Leadership -- Individual Award

Presented in partnership with Jarislowsky Fraser Partners Foundation

Kim Houghtaling, Swift Current

Kim Houghtaling has been the Director/Curator at the Art Gallery of Swift Current (AGSC) since 1996. Under his leadership the gallery has presented more than 150 professional exhibitions of provincial, national and international artists. It has also developed and implemented extracurricular arts activities to engage the public and encourage audience development. The gallery has become a resource hub for the arts and other related cultural services in southwest Saskatchewan.

Successful events that began as projects through the Art Gallery of Swift Current include the SaskPower Windscape Kite Festival, Blenders: Art & Music Series, Long Day’s Night Music Festival and the Lyric Theatre.

The City of Swift Current has recognized the significant contributions the art gallery has made to the community. From nearly closing the gallery in 1994, the city, over the past 20 years, has increased the AGSC operating budget four times, equalling hundreds of thousands of dollars in increased support.

During Kim’s tenure the gallery has added an extension location, the West Wing Gallery, focusing on exhibiting the work of local artists and students. The AGSC has three big-top-tent facilities used for community culture services, including summer festivals, an art camp for children, the Great Southwest Shakespeare Festival, weekly market square and more.

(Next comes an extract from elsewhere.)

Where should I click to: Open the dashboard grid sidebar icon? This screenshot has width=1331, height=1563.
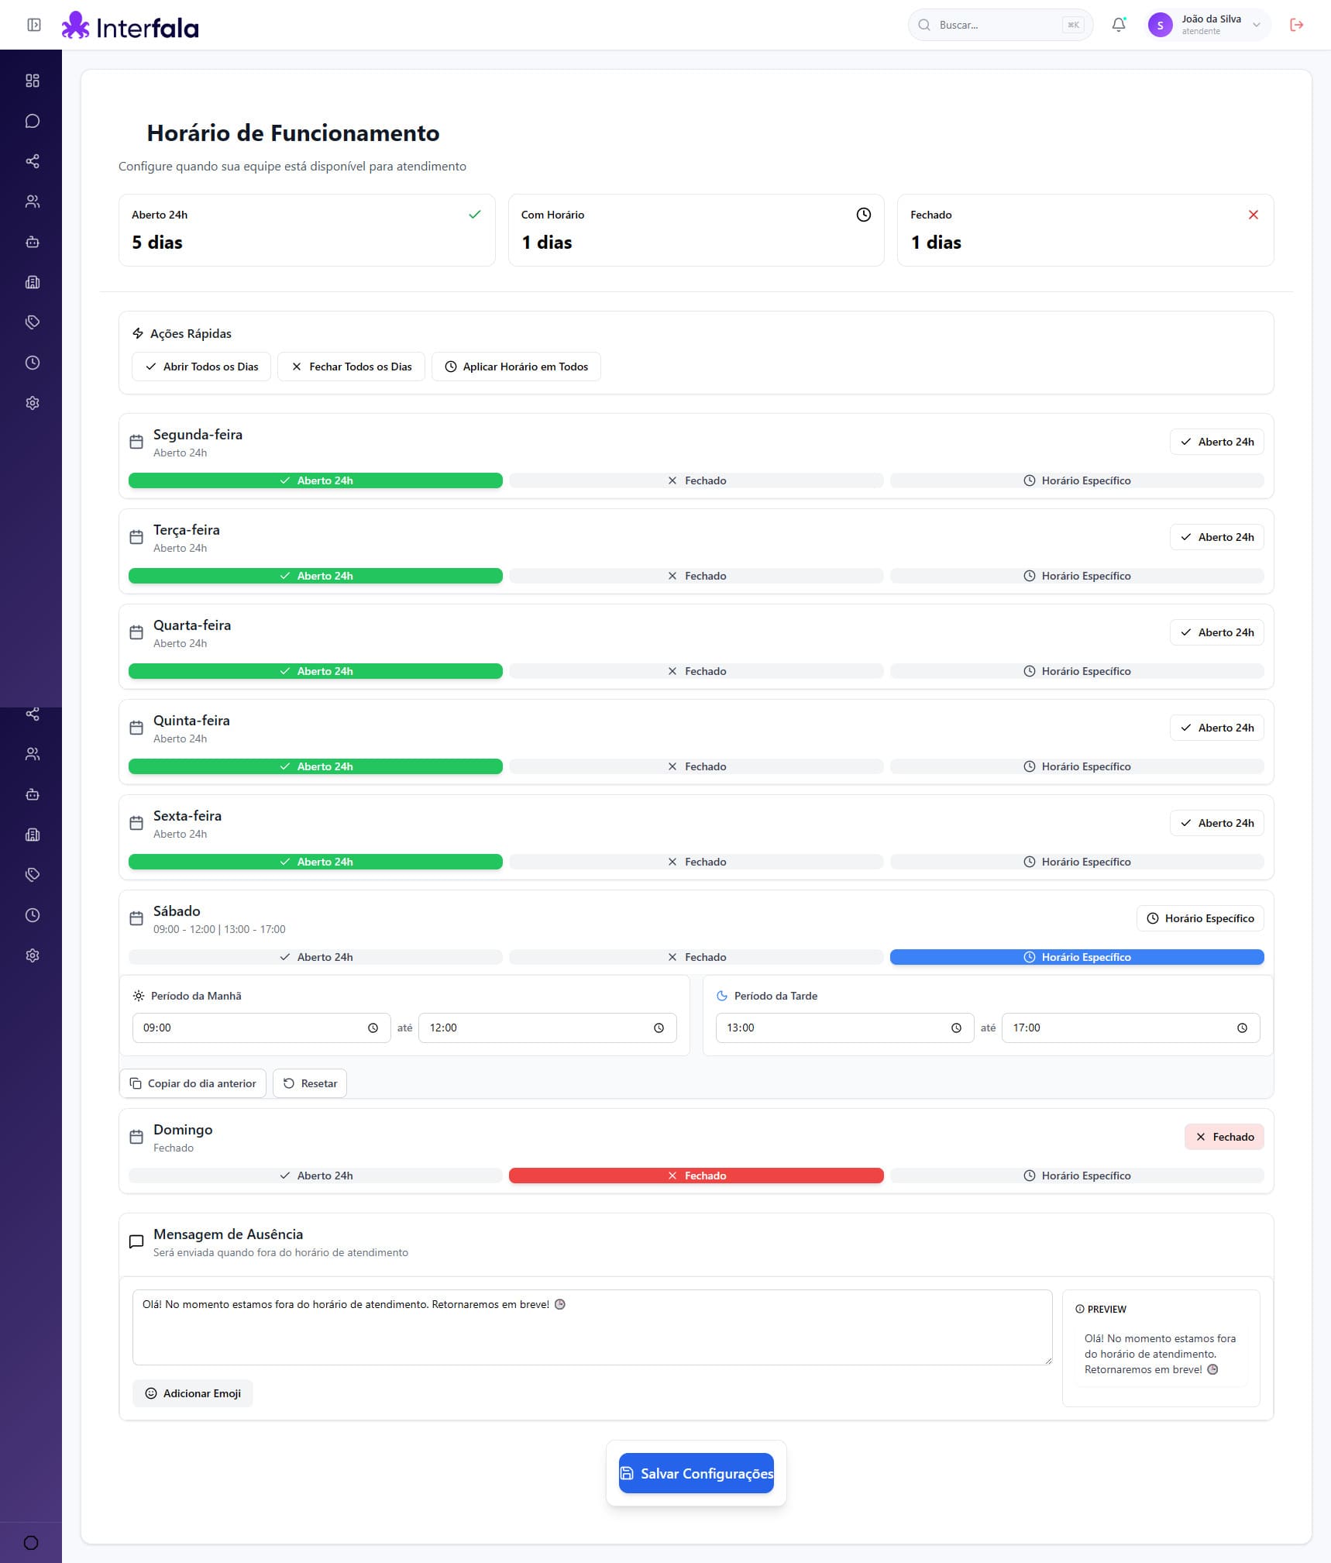tap(33, 81)
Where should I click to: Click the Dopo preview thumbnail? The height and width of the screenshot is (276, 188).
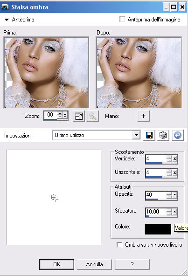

The gallery also has ceramic, drawing, painting and sculpture studios and offers more than a dozen art classes per season, from weekend workshops to eight-week-long courses.

Kim is the Past President of Tourism Swift Current, Past President of the Saskatchewan Arts Alliance and has received the Saskatchewan Lieutenant Governor 2005 Centennial Medal for Volunteer Culture.

Photo: Barb Parchman

 

Leadership -- Organization Award

Sponsored by SaskCulture

Common Weal Community Arts

Since 1992 Common Weal Community Arts has fostered collaboration between professional artists and communities to promote social change and cultural identity through creative expression.

Common Weal is passionate about empowering people to tell their stories in their own voices, especially the marginalized, underserved or historically misrepresented. Its projects are diverse in artistic discipline and approach, including elements of traditional practice, site-specific work, residency and workshop activity, high-profile events, and critical discourse on socially engaged and community-based arts. Whether creating with seniors or people in correctional centres, fostering dialogue on racism, creating space for queer, trans, and non-binary people to dance, or exploring land-based knowledge in the remote north, Common Weal Community Arts is making a real difference to the artistic landscape of Saskatchewan.

Common Weal is a respected leader in socially engaged arts. The organization strives to inspire ideas and empower people to tell their stories in their own voices. Its vision is achieved through: producing art that promotes critical thinking; embracing cooperation, diversity and inclusiveness; committing to projects of high artistic merit; affirming and developing a creative consciousness by challenging the status quo with honesty and integrity; and recognizing and engaging alternative voices and worldviews.